A Leaf on the Wind

First Reading: “The average person, seeing that we can predict tides pretty well a few […]

First Reading:

“The average person, seeing that we can predict tides pretty well a few months ahead would say, why can’t we do the same thing with the atmosphere, it’s just a different fluid system, the laws are about as complicated. But I realized that any physical system that behaved aperiodically would be unpredictable.”

~ Edward Lorenz, discoverer of the “Butterfly Effect”

Second Reading:

“I have seen something else under the sun:
The race is not to the swift
or the battle to the strong,
nor does food come to the wise
or wealth to the brilliant
or favor to the learned;
but time and chance happen to them all.”

~Ecclesiastes 9:11

The Gospel:

“The wind blows wherever it wants to. You can hear the sound of it, but you cannot tell where it comes from or where it is going. Just like that, is everyone who is born of the Spirit.”

~John 3:8

A warm front came through today, stirring up breezes and gusts. The trees shivered and swayed in the winds, making them let go of the last of their November leaves. Perhaps a butterfly had flapped its wings in Mexico. Showers of oak and ash and birch leaves soared and fluttered and helicoptered, tracing the edges of the turbulence that carried them away. I watched them fly on the breeze until I lost sight of them climbing over houses or fleeing into the woods. I followed the descent of others all the way to the ground. In swirling winds, crowds of dry leaves like land crabs skittered and scraped across driveways and down empty streets, a rush and bustle of brown carapaces. They piled up in heaps along walls and under hedges; now just the overburden of spring and summer past.

Mathematician – meteorologist Edward Lorenz first stumbled upon what came to be known as the Butterfly Effect in 1961, while running a primitive weather simulation on an equally primitive computer called a Royal McBee. Using a few simple equations, the machine would print out the changes over time, in variables like wind direction and temperature. He decided to repeat one specific run of the simulation, to look more closely at a certain sequence for one variable. Instead of starting the run from the beginning again, with the program set exactly as before, he started midway through, using the value for the variable that the computer had printed out at that point. But he rounded. Instead of typing in the exact number — .506127 — he inserted only three decimal places: .506. The difference, as James Gleick puts it in Chaos: The Making of a New Science, was “like a small puff of wind.” Lorenz expected that such a small difference in the initial value would yield an equally small difference in the result. But that’s not what happened. The second run, traced as an oscillating line like the first, soon diverged until all resemblance disappeared. It was now like the difference between a summer breeze and a hurricane. Lorenz had discovered the concept of sensitive dependence on initial conditions—a signature of what would eventually be called the science of chaos. The concept forever became the Butterfly Effect when Lorenz gave a conference presentation in 1972 titled, “Predictability: Does the Flap of a Butterfly’s Wings in Brazil Set Off a Tornado in Texas?”

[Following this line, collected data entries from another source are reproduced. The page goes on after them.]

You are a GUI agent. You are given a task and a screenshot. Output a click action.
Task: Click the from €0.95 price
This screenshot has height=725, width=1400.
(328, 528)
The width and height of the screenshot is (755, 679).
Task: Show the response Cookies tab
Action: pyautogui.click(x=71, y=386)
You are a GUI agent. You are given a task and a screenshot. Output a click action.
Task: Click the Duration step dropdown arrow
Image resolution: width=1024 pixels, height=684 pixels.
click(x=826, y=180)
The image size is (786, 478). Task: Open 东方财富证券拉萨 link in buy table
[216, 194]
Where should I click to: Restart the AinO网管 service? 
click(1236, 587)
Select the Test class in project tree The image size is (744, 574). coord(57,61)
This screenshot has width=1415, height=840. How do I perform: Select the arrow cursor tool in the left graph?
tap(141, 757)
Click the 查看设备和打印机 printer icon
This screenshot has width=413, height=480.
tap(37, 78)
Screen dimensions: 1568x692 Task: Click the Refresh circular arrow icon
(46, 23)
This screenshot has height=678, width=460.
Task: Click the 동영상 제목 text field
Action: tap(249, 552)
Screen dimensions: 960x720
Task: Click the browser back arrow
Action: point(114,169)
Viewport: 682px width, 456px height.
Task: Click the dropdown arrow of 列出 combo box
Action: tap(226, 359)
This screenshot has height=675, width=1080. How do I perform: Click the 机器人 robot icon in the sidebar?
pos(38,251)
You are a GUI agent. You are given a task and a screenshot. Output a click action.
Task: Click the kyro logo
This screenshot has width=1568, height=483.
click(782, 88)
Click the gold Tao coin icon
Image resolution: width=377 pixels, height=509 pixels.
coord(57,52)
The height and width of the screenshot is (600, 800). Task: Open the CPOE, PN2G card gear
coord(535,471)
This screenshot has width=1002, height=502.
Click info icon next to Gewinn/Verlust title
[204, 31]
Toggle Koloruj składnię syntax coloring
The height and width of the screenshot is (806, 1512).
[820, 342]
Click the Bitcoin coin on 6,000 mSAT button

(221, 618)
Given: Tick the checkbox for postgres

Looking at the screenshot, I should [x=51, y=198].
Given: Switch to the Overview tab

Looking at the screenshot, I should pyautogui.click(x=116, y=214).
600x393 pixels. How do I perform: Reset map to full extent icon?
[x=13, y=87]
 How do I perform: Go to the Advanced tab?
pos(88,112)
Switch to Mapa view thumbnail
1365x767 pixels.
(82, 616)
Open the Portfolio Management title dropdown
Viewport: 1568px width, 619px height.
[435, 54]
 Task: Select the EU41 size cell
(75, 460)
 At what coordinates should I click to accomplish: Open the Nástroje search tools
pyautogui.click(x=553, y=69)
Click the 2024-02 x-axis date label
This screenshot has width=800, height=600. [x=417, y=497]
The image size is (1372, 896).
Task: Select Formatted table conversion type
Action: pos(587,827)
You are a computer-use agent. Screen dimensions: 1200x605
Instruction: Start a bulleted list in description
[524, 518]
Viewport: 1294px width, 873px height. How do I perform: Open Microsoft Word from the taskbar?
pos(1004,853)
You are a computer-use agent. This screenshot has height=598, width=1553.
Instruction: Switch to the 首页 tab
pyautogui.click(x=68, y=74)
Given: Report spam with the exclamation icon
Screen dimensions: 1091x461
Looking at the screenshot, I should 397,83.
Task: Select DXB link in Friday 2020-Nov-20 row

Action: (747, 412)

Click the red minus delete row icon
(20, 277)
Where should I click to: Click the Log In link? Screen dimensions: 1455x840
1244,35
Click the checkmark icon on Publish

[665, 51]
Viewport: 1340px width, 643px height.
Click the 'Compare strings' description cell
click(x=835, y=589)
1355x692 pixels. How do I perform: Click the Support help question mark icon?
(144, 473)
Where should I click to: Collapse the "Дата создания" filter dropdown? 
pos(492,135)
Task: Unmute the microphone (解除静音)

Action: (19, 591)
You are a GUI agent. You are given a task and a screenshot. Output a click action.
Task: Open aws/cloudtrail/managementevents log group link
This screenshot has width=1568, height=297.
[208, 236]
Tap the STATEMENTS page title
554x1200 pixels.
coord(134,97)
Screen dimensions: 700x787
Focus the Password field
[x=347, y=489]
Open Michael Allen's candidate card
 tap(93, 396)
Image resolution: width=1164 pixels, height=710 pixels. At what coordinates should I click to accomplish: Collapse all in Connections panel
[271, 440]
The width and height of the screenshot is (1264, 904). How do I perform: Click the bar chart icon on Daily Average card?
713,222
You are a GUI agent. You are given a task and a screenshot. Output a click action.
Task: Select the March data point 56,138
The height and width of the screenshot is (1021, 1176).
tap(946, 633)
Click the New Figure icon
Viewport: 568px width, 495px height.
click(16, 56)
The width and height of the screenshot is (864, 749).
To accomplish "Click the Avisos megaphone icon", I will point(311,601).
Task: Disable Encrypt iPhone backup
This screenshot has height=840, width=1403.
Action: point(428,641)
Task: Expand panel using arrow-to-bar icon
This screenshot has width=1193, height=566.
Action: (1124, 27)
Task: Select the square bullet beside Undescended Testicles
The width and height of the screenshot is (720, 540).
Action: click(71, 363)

I could have been an engineer, instead of a theologian and former high school teacher, which is what I am. Choices were made. Initial conditions were set. Maybe if I had spent more time in high school trying to understand calculus and less time hanging out in the art room, or in the art room courtyard getting stoned. My father was an electronics engineer, and a Naval Academy grad, and I have always been attracted to working with tools and materials to alter or repair physical reality. The essence of engineering is the application of human reason to solving tractable human problems. Its solutions are typically material ones: buildings, bridges, boats, trains, planes, phones, satellites, computers. “Social” engineering—more or less an oxymoron—suffers from the swirling unpredictability of human will and desire, as do all the “human” sciences, like economics and psychology. Yet, as it turns out, the hard sciences and engineering have their own problem with unpredictability. Its name is turbulence; virtually a synonym for chaos.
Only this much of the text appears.